Publié le 8 octobre 2023 à 10h57 - Dernière mise à jour le 10 octobre 2023 à 22h41
On connaît le noir absolu des tableaux de Pierre Soulages, moins sans doute les repas dans le noir absolu. Le concept est né voilà une vingtaine d’année. 14 villes dans le monde possèdent ce type de restaurant. Il arrive à Marseille dans les sous-sols du restaurant Le République.
Décupler les sensations
« En temps normal 80% de l’information passe par la vue», commente Aurore Lépy, directrice des opérations et de la communication au sein de «Dans le noir international». Dîner dans une salle plongée dans le noir offre une expérience originale. Elle décuple les sens : l’ouïe, le goût, l’odorat, le toucher. « On redécouvre ses sens avec un menu 100% surprise qu’il faut essayer d’identifier. On peut aussi manger avec les mains si on veut mieux appréhender la texture et on découvre les gens autrement » ajoute-t-elle.
Inverser les rôles
Mais dîner dans le noir a un autre objectif.

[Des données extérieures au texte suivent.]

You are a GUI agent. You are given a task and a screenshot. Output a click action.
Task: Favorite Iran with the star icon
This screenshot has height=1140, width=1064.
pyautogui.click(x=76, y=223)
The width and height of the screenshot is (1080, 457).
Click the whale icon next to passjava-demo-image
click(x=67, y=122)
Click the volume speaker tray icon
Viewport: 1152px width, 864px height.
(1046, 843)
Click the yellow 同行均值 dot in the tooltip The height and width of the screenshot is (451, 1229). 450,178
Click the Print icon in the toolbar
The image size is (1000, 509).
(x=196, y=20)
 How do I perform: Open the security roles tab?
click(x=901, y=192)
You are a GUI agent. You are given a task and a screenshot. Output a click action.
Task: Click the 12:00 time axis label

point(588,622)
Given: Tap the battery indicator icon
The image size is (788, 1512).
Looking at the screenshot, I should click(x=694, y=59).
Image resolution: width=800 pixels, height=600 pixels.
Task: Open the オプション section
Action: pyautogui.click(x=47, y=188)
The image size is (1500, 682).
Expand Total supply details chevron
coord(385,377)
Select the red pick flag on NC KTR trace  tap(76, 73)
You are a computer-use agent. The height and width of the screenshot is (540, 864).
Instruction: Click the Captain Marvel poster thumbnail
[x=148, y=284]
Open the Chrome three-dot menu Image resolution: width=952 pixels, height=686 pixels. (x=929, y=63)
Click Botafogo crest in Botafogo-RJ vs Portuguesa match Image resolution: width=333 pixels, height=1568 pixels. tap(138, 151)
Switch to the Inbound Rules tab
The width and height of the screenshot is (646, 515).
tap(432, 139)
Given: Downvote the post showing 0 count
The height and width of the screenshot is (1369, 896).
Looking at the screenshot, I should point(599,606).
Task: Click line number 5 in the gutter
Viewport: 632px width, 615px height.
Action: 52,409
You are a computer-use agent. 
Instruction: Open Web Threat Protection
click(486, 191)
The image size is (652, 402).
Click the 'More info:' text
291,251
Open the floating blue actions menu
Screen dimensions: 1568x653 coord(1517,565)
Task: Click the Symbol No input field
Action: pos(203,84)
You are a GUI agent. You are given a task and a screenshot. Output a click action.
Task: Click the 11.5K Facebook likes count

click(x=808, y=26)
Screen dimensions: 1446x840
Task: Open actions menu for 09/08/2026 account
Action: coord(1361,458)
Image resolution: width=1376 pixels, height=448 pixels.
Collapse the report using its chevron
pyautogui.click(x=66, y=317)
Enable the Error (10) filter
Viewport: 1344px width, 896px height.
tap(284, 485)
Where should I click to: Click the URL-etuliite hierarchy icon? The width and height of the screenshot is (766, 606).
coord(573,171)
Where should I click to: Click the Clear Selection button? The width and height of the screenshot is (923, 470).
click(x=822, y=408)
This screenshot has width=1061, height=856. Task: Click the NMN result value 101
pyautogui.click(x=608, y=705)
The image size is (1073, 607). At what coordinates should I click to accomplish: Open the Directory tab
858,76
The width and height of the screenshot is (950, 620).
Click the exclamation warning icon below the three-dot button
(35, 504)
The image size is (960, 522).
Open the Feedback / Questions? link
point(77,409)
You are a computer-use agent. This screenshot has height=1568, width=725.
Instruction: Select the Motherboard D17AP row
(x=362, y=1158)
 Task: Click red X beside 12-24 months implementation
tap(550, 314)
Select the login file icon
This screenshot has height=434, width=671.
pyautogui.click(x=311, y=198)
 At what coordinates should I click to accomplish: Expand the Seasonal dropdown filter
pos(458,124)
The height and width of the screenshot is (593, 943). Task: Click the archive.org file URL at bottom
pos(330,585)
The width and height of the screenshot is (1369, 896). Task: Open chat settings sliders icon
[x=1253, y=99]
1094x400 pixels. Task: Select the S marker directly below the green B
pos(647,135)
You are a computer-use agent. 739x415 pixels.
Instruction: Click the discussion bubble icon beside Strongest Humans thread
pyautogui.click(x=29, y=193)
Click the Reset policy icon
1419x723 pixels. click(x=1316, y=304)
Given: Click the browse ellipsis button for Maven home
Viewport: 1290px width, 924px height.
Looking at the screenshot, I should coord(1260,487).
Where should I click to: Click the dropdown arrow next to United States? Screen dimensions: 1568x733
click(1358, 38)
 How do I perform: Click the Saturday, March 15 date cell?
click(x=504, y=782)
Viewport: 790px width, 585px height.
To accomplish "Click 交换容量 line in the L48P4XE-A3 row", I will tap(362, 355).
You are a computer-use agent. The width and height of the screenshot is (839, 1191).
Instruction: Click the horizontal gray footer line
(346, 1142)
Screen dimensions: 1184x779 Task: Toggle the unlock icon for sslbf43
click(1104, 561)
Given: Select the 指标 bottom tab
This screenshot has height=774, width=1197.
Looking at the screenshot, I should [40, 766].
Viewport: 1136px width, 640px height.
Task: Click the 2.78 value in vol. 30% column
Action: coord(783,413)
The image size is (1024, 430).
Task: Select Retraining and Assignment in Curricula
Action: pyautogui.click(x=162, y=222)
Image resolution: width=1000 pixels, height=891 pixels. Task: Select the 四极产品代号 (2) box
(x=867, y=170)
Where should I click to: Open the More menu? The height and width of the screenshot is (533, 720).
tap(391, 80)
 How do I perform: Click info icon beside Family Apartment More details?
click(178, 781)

Cela permet d’inverser les rôles. Ici ce sont des déficients visuels qui servent de guides et le client est totalement dépendant d’eux. « Il faut une grosse concentration pour savoir où se trouvent les tables, où est le client. Cela suppose de bien mémoriser la structure », indique David Dortu, guide formateur. « Ici on a créé une maquette en Lego où on a reproduit la salle pour que les serveurs puissent venir toucher l’ensemble, trouver leurs repères. L’intérêt de « Dans le noir » est qu’on inverse les rôles. Habituellement quand je suis dans les transports publics ou dans une gare c’est un valide qui vient m’aider. Ici c’est moi qui l’accompagne. Je renvois l’ascenseur en quelque sorte».
Une mission inclusive
Depuis près de deux ans le restaurant « Le République » associe inclusion et diversité. Il accueille des personnes en insertion et réserve une partie des tables à des familles en situation de précarité qui peuvent déjeuner pour un euro. Le partenariat avec « Dans le noir » s’est opéré sans difficulté. « On avait des locaux, leur projet inclusif recouvre le nôtre donc cela allait de soi qu’on travaille ensemble. Cela se passe au République mais c’est d’abord à Marseille », annonce fièrement Sébastien Richard le fondateur. Environ 15% des 48 couverts que compte la salle de « Dans le noir » seront réservés aux personnes précaires.
Création d’emplois
« Il a fallu qu’on s’adapte et intégrer dans l’équipe existante sept déficients visuels », ajoute Sébastien Richard. Les bénéficiaires de ce partenariat sont en tout cas ravis. Jean-François Annaloro était sans emploi, là il acquiert un vrai métier de guide serveur. Il estime « faire l’affaire car il est mal voyant. Très souvent on n’est pas prioritaires dans les emplois, là c’est l’inverse ». « Ici on met en avant nos compétences », souligne Chabane Zegaoui, guide serveur dans d’autres structures auparavant. « On a toujours un retour positif des clients sur la mise en avant des sens mais aussi sur l’autre vision qu’ils ont du handicap et l’aventure humaine que cela leur a procuré». « Les sens des déficients visuels sont très développés », assure David Dortu qui ajoute: « J’ai noté que vous aviez de bons sentiments envers moi lors de cette expérience ».
Reportage Joël BARCY
Ouverture de « Dans le noir » Marseille, le jeudi 12 octobre.